*Consegna scritta a*:
Puoi riprodurre fedelmente le righe dei record, iniziando da quella che contiene "Image resolution: width=511" e fermandoti all'ultima riga dei record?

II Domenica di Avvento: il deserto luogo di rinascita
Il deserto, è luogo in cui è possibile semplificare la propria vita, passando attraverso il vaglio della solitudine; una solitudine che però non è fine a se stessa, ma è condizione a cui Dio ci conduce perché possiamo ascoltare meglio la sua voce che sempre parla al nostro cuore (cf. Os 2,16). ( E. Bianchi )
Il deserto è il luogo privilegiato dell’incontro: nel deserto Gesù è tentato; nel deserto lo sposo va a recuperare la sua sposa che si era persa … la ripulisce …e la fa risplendere … nel deserto ci si può perdere e morire … ma ci si può fortificare …
“ non si fugge nel deserto …il deserto è luogo di raccoglimento per ritrovare le misure totali per ritornare alla città “ ( E. Balducci ) … nel deserto non veniamo mai lasciati soli…
[ Il deserto ] è anzitutto un luogo, e un luogo che nell’ ebraico biblico ha diversi nomi: caravah, luogo arido e incolto, che designa la zona che si estende dal Mar Morto fino al Golfo di Aqaba; chorbah, designazione più psicologica che geografica che indica il luogo desolato, devastato, abitato da rovine dimenticate; jeshimon, luogo selvaggio e di solitudine, senza piste, senz’acqua; ma soprattutto midbar, luogo disabitato, landa inospitale abitata da animali selvaggi, dove non crescono se non arbusti, rovi e cardi.

*Record dell'esercizio*:
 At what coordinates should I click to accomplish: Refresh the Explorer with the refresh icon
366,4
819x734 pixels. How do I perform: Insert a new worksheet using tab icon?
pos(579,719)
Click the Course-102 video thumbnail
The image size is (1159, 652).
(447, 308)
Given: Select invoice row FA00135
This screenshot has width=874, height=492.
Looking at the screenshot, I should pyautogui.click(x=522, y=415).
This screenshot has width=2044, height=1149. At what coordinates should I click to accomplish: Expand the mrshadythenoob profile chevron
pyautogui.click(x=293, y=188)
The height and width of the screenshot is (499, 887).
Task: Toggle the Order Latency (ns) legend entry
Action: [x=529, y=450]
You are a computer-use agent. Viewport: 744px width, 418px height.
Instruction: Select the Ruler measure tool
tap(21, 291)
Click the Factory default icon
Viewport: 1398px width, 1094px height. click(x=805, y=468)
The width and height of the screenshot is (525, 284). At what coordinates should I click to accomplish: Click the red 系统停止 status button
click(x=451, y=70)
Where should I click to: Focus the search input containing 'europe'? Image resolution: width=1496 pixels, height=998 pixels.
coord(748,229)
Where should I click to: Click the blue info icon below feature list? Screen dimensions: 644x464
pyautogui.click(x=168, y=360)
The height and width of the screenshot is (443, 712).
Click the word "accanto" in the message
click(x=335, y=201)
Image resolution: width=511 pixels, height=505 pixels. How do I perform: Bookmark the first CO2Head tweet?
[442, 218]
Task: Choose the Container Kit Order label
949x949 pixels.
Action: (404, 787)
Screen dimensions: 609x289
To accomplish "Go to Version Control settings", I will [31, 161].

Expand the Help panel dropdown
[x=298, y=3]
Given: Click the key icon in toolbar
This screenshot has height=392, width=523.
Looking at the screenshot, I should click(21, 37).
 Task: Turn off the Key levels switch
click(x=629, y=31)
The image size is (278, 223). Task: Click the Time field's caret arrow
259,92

*Consegna scritta b*:
Trascrivi esattamente il passo del testo sul deserto che inizia con le parole "II Domenica di" e termina con "E. Bianchi )".

*Risultato atteso a*:
Image resolution: width=511 pixels, height=505 pixels. How do I perform: Bookmark the first CO2Head tweet?
[442, 218]
Task: Choose the Container Kit Order label
949x949 pixels.
Action: (404, 787)
Screen dimensions: 609x289
To accomplish "Go to Version Control settings", I will [31, 161].

Expand the Help panel dropdown
[x=298, y=3]
Given: Click the key icon in toolbar
This screenshot has height=392, width=523.
Looking at the screenshot, I should click(21, 37).
 Task: Turn off the Key levels switch
click(x=629, y=31)
The image size is (278, 223). Task: Click the Time field's caret arrow
259,92

*Risultato atteso b*:
II Domenica di Avvento: il deserto luogo di rinascita
Il deserto, è luogo in cui è possibile semplificare la propria vita, passando attraverso il vaglio della solitudine; una solitudine che però non è fine a se stessa, ma è condizione a cui Dio ci conduce perché possiamo ascoltare meglio la sua voce che sempre parla al nostro cuore (cf. Os 2,16). ( E. Bianchi )